La Zurichoise veille à maintenir une certaine distance professionnelle avec ses clients, et Rudolf Elmer n’a pas fait exception. Elle ne se laisse pas instrumentaliser et ne se considère pas comme le porte-voix de ses clients, mais comme leur représentante avertie. Elle ne veut pas endosser leurs opinions, ni apparaître comme une adversaire des banques.
Enfance au Village Pestalozzi
Ganden Tethong a grandi avec ses quatre frères et sœurs dans le Village d’enfants Pestalozzi à Trogen (AR), où ses parents s’occupaient d’enfants réfugiés tibétains. Elle vivait dans une grande maisonnée avec 25 enfants et adultes, porte à porte avec des familles du monde entier: «Cela m’a marquée. J’ai réalisé après coup à quel point cela avait été formidable de grandir ainsi, dans cette ambiance internationale. C’est sans doute la raison pour laquelle je n’ai pas d’appréhension quand il est question de nations ou de religions.»
La fillette d’alors a fréquenté l’école du village d’enfants, jusqu’en 5e primaire, avant d’être scolarisée à Trogen. Après la maturité fédérale, elle s’est décidée «par procédure d’élimination» pour des études de droit. Elle a perçu ses études à l’Université de Zurich comme plutôt théoriques et abstraites. Ce n’est qu’au contact de la pratique, au Ministère public de Bülach (ZH) et au Tribunal de district de Pfäffikon (ZH), qu’elle a éprouvé de l’enthousiasme pour les questions juridiques, surtout pour le droit pénal.
Cas mémorable
Le cas Elmer n’a pas été le mandat le plus long de Ganden Tethong, ni le plus marquant.
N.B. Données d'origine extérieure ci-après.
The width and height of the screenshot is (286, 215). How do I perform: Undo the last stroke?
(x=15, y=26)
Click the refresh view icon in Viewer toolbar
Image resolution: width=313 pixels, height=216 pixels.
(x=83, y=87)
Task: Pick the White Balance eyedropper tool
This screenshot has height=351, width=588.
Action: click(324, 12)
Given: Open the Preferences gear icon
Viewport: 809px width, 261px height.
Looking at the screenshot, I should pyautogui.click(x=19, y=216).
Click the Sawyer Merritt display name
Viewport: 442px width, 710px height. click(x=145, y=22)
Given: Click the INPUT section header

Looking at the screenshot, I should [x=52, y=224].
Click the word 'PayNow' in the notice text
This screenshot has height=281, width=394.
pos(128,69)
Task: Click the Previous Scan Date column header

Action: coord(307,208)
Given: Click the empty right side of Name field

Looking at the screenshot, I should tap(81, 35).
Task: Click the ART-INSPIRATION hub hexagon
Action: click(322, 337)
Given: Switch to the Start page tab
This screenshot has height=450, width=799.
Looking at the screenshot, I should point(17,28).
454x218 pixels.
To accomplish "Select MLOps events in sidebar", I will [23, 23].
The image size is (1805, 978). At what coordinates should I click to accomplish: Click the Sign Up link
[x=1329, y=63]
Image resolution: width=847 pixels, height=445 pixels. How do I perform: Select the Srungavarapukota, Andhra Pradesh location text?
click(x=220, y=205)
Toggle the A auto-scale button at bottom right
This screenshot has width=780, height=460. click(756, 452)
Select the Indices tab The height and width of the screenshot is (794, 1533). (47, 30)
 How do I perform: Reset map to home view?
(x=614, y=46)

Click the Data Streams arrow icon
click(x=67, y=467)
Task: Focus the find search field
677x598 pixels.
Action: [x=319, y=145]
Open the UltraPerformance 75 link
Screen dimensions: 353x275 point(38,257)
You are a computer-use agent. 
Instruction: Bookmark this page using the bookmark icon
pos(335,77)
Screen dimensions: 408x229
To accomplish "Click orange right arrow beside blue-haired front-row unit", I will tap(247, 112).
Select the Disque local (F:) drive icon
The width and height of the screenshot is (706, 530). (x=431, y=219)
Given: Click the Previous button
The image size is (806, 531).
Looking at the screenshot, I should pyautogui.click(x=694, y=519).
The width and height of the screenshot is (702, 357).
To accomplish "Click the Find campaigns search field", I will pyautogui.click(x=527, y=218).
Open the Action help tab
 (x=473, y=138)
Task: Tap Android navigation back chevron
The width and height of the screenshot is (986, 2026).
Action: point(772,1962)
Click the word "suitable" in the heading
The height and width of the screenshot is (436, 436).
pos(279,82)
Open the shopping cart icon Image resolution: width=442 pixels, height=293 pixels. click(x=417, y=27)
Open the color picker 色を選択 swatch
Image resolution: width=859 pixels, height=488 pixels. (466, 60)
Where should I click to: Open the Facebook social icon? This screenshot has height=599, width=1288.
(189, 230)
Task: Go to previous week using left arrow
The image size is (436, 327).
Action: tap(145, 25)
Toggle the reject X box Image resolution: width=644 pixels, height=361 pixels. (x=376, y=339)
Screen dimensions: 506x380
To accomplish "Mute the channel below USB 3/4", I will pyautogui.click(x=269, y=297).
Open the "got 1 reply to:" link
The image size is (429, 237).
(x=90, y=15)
Elle a représenté la partie lésée dans l’affaire Behring, une procédure qui dure depuis plus de quatorze ans. Parmi les cas mémorables dont elle s’est occupée, il y a celui d’une femme en fin de grossesse qui se trouvait en détention préventive. Peu avant une audition dans les locaux du Ministère public, les contractions ont commencé. Ganden Tethong, elle-même mère de deux filles, a dû lutter pour que sa cliente soit amenée à l’hôpital. Après l’accouchement, la prévenue a été attachée à son lit et mise sous surveillance policière, puis renvoyée en prison le lendemain. La demande de mise en liberté n’a été acceptée que six jours après, et la procédure pénale a finalement été classée. Il a pourtant fallu une année et demie pour que l’enfant soit rendu à sa mère.
Peu avant la naissance de sa première fille, Ganden Tethong s’est installée comme avocate indépendante. Avec l’aide de sa mère, elle a pu concilier ses obligations familiales et professionnelles. Ses parents ont été parmi les premiers réfugiés tibétains à arriver en Suisse. L’avocate est engagée pour la communauté tibétaine en exil. Elle est depuis peu membre du comité du Tibet Justice Center, qui été fondé aux Etats-Unis. Elle a fait partie, pendant huit ans, du comité du Tibet film Festival, qui se déroule à la fois en Suisse et en Inde. Son plus grand souhait serait de se rendre au Tibet prochainement avec ses filles, avec lesquelles elle s’applique à parler le tibétain.